Grocery shopping had to be done, the same products every time. No deviation.
I'm okay with no deviation; I just think if the 21st-century glory of ordering online and paying a fee to let some golden god pick your groceries for you, bag them, and load them into your car, well, that's something we should take advantage of. It will lighten the load just a bit.
(I promise you this: it WILL happen. We [bros and SiLs] just need to discuss it. In fact, Jack doesn't need to be a part of the discussion, because he doesn't even go to the grocery store himself any more with Tim, and he hasn't for over a year. So he wouldn't know if we shopped or if we just let some nice Kroger employee load pre-selected bags into our trunk.)
This fucking year. I'm just worn out from worrying because I can't fix things and I can't just make things happen.
As others have said to me, it hurts to see other people learning this frustration.

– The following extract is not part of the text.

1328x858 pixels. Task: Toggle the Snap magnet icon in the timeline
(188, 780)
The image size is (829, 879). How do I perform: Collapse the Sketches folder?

Oh, it's always been one of my greatest frustrations (my Theory of Mind is also kind of crappy for an adult, so that doesn't help) -- I'm practical and wish I could just FIX things, with my own hands. But I can't, and that frustrates me.
It's just that this year is a concentrated stream of Ha Ha Here Is More Shit You Can't Fix But Can Only Endure Enjoy 2016 Sucker. It's annoying when it's just one particular circumstance I can't fix, but it's basically impossible for me to cope when it's one fucking thing after another.